Nessa sexta-feira (3), o Instituto de Criminalística de São Paulo confirmou a presença de metanol em duas garrafas de bebidas alcoólicas apreendidas pela Polícia Civil. A confirmação faz parte das investigações sobre mais de 100 casos suspeitos de intoxicação registrados em pelo menos cinco estados e no Distrito Federal. Uma morte já foi confirmada, e outras sete estão sob análise.
Prisão de fornecedor e apreensões em São Paulo
Também nesta sexta (3), uma operação do Departamento Estadual de Investigações Criminais (DEIC) prendeu um dos principais fornecedores de materiais usados na produção de destilados adulterados. De acordo com a polícia, os produtos falsificados, como uísques, vodcas e gins, eram fabricados com itens armazenados em dois imóveis diferentes.
Situação nacional: 116 casos suspeitos
O ministro da Saúde, Alexandre Padilha, informou que há 116 casos suspeitos e 11 confirmações de intoxicação por metanol no país. As ocorrências se espalham pelos estados de São Paulo, Pernambuco, Bahia, Paraná e Mato Grosso do Sul, além do Distrito Federal.
Como identificar bebidas falsificadas
O presidente executivo da Abrasel (Associação Brasileira de Bares e Restaurantes), Paulo Solmucci, reforçou a importância de identificar garrafas adulteradas. Ele recomendou que bares e consumidores comprem apenas de fornecedores confiáveis, exijam nota fiscal e desconfiem de preços muito abaixo do mercado.
Solmucci destacou ainda que falsificações geralmente apresentam rótulos de baixa qualidade. “O rótulo de uma bebida sofisticada, normalmente em alto-relevo, é difícil de copiar. Quem falsifica não alcança essa qualidade”, afirmou.
Ações das autoridades
Com o aumento dos casos, o Ministério da Saúde instalou na quarta-feira (1) uma Sala de Situação para monitorar os episódios de intoxicação por metanol e coordenar medidas de resposta. Segundo Padilha, o cenário é “anormal e diferente de tudo o que consta na nossa série histórica”.

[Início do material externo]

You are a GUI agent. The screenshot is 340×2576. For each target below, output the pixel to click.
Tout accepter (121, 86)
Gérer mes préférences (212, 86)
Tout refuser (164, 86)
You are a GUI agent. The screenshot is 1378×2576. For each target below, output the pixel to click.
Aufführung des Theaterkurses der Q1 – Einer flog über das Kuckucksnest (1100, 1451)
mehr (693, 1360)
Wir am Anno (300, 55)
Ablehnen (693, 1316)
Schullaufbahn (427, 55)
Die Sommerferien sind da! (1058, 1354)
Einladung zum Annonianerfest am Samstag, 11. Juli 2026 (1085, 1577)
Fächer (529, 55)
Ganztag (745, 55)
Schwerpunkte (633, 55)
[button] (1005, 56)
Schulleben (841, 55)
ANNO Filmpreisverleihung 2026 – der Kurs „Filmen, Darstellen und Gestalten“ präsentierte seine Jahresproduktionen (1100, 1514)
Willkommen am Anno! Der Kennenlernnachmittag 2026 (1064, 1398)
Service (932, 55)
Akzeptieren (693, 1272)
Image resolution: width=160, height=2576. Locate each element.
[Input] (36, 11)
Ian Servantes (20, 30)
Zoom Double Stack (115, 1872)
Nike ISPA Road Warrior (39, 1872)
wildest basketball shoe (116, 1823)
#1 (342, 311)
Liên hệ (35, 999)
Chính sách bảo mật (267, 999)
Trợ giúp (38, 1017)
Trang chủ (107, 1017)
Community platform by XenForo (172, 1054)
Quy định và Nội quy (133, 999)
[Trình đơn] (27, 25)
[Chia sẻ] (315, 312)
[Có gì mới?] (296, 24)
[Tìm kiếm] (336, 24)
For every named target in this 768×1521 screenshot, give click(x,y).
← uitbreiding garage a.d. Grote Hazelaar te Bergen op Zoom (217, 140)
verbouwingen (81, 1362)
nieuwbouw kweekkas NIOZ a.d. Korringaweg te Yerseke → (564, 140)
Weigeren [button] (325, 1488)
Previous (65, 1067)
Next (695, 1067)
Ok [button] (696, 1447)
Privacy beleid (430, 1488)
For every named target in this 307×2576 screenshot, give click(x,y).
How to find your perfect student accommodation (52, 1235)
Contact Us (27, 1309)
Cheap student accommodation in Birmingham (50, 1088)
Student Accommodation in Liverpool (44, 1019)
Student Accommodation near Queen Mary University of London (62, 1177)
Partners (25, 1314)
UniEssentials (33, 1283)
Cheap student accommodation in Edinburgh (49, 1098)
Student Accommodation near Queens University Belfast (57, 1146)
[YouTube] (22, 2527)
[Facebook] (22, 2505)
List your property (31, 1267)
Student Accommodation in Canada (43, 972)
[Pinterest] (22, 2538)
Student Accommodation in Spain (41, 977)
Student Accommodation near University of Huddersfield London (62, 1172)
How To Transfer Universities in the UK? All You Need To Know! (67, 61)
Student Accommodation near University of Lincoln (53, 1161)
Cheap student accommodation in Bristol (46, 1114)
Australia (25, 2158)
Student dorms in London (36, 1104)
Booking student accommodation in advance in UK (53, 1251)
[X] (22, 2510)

Em São Paulo, o governador Tarcísio de Freitas determinou a abertura de investigações contra estabelecimentos que comercializaram bebidas com metanol. A Secretaria da Fazenda já suspendeu inscrições estaduais de empresas envolvidas, e o Procon-SP lançou um canal especial de denúncias no site oficial, permitindo registros anônimos de produtos suspeitos.
A Anvisa também mobilizou ações emergenciais para viabilizar a chegada do antídoto fomepizol ao país. Como o medicamento não possui registro sanitário no Brasil, a agência iniciou contatos com autoridades internacionais e publicou edital para localizar fornecedores com disponibilidade imediata.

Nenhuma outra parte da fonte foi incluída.